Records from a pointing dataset

-=-=-

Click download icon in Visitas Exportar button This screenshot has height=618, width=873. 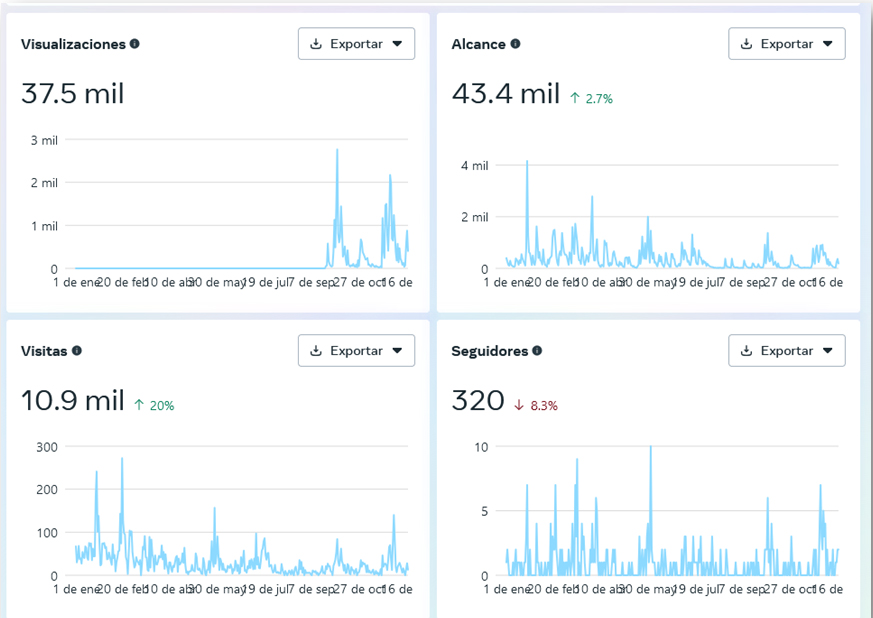(316, 350)
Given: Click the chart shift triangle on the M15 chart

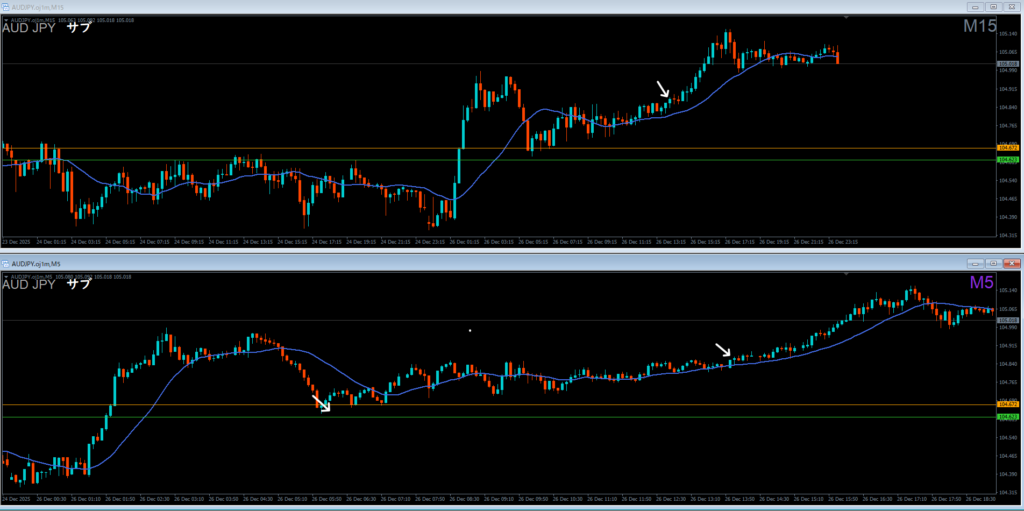Looking at the screenshot, I should click(x=846, y=18).
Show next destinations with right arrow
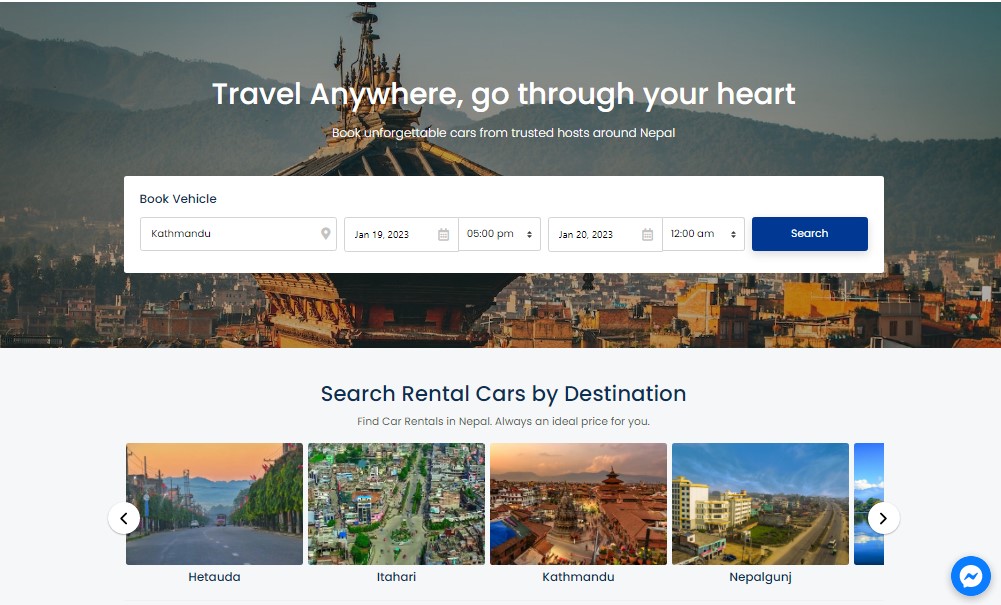 [884, 518]
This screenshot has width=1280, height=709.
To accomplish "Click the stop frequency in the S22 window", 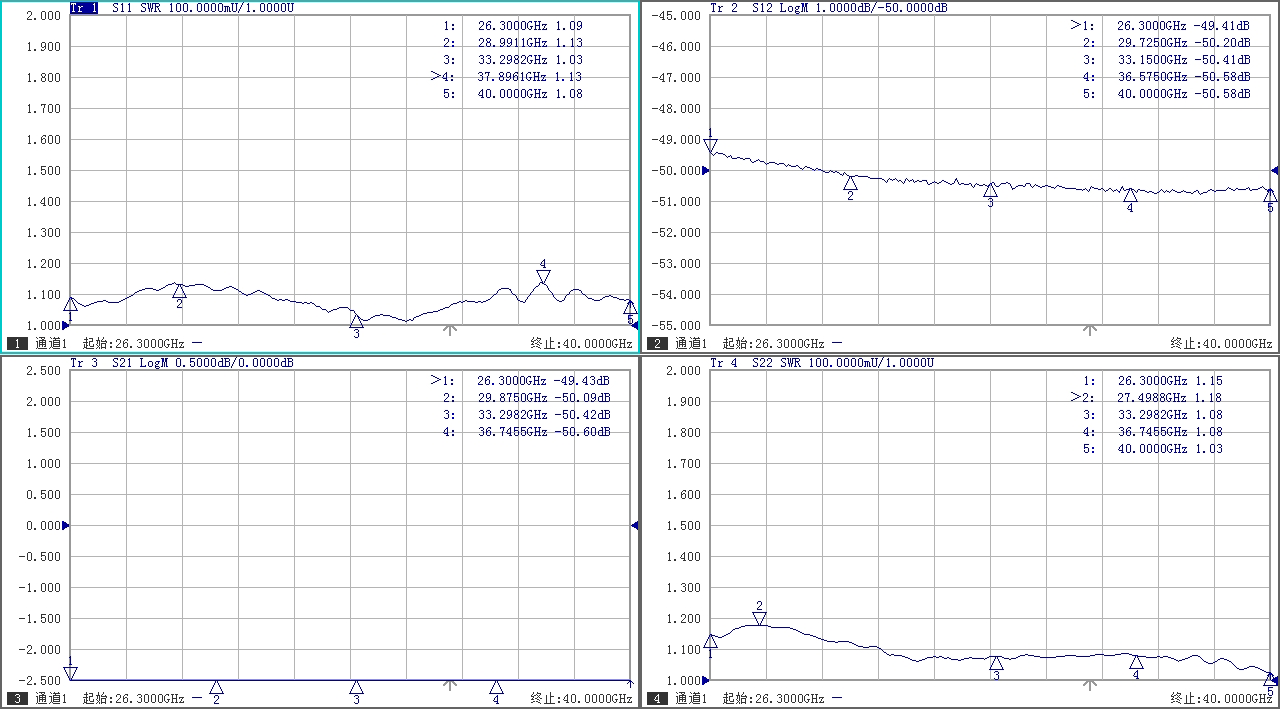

-=-=-

- **Exercise directions**
Echo the lines above word for word, starting at the line that contains "Given: Click the" and continuing through the end, with both ends included. Leave the pictures out of your answer.

- **Correct result**
Given: Click the chart shift triangle on the M15 chart

Looking at the screenshot, I should click(x=846, y=18).
Show next destinations with right arrow
 [884, 518]
This screenshot has width=1280, height=709.
To accomplish "Click the stop frequency in the S22 window", 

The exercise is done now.